-- DATA RECORDS --
-- BEGIN --
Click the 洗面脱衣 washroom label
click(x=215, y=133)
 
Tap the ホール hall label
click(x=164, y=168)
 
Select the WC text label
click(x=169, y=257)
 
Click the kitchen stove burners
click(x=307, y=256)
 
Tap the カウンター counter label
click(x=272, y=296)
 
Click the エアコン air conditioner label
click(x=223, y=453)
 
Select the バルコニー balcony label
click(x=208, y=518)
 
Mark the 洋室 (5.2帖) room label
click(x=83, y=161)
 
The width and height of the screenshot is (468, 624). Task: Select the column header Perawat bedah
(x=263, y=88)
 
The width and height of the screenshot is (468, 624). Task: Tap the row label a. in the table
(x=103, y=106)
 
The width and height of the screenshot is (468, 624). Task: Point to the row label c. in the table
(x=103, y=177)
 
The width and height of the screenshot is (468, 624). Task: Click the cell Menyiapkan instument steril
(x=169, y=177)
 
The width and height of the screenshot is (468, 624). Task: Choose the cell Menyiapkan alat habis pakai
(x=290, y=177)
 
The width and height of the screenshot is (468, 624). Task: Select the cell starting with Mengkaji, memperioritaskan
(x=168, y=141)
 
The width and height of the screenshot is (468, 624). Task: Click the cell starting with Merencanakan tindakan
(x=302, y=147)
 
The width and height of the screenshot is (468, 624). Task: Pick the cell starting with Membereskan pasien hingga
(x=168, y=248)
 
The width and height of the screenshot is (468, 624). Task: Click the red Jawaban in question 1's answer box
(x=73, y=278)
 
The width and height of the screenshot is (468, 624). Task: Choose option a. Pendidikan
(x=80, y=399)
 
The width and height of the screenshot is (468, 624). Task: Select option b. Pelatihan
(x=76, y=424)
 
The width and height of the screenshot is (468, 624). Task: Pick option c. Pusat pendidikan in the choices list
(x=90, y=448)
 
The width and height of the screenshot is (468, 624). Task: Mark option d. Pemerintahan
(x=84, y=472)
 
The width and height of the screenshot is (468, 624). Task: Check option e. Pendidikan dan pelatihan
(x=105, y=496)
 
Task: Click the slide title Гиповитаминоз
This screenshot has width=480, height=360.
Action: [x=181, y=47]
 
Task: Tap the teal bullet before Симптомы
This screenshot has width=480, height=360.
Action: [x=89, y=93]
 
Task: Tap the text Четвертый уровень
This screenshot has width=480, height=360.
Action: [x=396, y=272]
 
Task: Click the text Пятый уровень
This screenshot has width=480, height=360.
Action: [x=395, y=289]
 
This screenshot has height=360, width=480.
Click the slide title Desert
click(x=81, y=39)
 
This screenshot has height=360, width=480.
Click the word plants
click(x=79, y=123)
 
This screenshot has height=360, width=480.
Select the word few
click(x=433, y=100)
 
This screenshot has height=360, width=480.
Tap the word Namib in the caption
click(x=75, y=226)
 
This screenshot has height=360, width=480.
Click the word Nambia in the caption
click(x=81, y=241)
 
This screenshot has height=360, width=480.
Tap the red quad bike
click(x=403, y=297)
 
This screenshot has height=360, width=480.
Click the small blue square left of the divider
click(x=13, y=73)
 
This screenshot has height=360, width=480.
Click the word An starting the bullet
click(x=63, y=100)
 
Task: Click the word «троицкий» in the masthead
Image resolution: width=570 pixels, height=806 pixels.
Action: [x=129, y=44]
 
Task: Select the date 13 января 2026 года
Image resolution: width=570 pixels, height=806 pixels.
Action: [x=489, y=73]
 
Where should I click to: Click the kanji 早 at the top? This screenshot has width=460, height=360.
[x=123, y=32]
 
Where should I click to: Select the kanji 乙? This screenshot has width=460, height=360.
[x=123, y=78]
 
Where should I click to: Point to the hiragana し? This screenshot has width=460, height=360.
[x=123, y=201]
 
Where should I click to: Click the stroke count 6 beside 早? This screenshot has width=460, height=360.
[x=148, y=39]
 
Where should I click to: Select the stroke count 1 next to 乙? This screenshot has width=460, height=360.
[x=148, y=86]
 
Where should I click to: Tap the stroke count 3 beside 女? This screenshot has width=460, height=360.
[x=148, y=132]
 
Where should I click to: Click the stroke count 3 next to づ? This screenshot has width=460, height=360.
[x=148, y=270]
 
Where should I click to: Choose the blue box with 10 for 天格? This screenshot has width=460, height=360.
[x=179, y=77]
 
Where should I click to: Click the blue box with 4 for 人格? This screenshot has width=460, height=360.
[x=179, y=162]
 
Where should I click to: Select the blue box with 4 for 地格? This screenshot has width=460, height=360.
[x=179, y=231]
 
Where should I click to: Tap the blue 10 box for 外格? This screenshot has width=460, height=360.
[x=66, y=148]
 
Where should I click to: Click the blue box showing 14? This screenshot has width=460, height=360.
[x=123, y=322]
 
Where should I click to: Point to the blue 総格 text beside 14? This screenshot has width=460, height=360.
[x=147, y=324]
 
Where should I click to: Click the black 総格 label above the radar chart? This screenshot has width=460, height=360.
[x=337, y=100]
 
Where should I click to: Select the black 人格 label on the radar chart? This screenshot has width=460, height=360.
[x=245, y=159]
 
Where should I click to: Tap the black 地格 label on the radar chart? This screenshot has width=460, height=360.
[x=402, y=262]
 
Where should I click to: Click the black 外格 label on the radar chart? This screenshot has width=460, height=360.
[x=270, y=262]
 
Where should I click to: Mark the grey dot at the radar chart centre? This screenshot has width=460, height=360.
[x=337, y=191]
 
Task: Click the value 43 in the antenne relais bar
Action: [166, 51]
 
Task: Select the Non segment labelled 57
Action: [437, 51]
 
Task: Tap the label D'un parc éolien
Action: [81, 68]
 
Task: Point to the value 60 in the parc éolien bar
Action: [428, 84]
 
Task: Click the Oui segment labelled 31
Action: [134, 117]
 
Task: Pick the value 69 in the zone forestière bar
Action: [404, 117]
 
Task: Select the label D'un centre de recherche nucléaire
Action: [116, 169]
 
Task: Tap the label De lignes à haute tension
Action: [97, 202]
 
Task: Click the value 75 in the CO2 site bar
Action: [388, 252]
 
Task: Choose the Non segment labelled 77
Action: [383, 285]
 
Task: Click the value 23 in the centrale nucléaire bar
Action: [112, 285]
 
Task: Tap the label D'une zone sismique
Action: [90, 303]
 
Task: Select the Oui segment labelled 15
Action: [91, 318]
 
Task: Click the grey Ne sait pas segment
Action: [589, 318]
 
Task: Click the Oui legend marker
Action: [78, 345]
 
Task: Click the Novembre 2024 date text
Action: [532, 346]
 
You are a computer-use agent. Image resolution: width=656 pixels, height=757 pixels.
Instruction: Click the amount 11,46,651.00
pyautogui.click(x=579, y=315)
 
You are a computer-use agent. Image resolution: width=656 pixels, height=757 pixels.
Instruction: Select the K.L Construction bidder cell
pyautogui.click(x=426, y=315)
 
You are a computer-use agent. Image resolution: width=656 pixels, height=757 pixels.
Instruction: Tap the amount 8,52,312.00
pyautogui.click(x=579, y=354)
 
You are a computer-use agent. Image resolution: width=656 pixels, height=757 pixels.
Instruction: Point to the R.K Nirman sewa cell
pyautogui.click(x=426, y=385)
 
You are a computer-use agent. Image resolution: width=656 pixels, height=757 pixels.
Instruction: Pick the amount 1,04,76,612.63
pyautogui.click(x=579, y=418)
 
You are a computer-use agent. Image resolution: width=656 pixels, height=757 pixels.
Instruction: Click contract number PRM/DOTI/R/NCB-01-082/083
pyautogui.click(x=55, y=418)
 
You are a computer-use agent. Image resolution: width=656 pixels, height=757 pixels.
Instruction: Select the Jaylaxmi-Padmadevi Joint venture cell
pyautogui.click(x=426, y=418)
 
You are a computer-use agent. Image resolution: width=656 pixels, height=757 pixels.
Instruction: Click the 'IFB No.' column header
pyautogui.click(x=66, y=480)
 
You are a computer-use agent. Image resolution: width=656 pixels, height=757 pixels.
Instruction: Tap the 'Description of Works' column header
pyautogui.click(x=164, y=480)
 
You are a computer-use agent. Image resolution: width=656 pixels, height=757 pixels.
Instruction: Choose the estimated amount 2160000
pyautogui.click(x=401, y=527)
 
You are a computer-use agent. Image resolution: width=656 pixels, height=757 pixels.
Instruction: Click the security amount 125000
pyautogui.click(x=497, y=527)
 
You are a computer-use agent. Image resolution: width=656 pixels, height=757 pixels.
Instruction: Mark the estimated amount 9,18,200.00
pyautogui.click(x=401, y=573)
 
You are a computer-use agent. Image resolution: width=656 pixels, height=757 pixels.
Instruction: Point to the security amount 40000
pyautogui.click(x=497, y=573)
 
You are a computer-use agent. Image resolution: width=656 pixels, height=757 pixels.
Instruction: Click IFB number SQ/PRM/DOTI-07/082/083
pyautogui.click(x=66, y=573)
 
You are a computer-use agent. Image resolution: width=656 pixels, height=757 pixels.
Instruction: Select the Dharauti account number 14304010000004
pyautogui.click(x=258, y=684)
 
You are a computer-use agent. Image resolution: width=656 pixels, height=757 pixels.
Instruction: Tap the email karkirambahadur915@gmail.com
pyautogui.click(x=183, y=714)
-- END --
-- GIVEN EXERCISE --
Copy the rows above word for word, starting from the first line and stopping after the line that contains "(x=103, y=106)".

-- FINISHED TASK --
Click the 洗面脱衣 washroom label
click(x=215, y=133)
 
Tap the ホール hall label
click(x=164, y=168)
 
Select the WC text label
click(x=169, y=257)
 
Click the kitchen stove burners
click(x=307, y=256)
 
Tap the カウンター counter label
click(x=272, y=296)
 
Click the エアコン air conditioner label
click(x=223, y=453)
 
Select the バルコニー balcony label
click(x=208, y=518)
 
Mark the 洋室 (5.2帖) room label
click(x=83, y=161)
 
The width and height of the screenshot is (468, 624). Task: Select the column header Perawat bedah
(x=263, y=88)
 
The width and height of the screenshot is (468, 624). Task: Tap the row label a. in the table
(x=103, y=106)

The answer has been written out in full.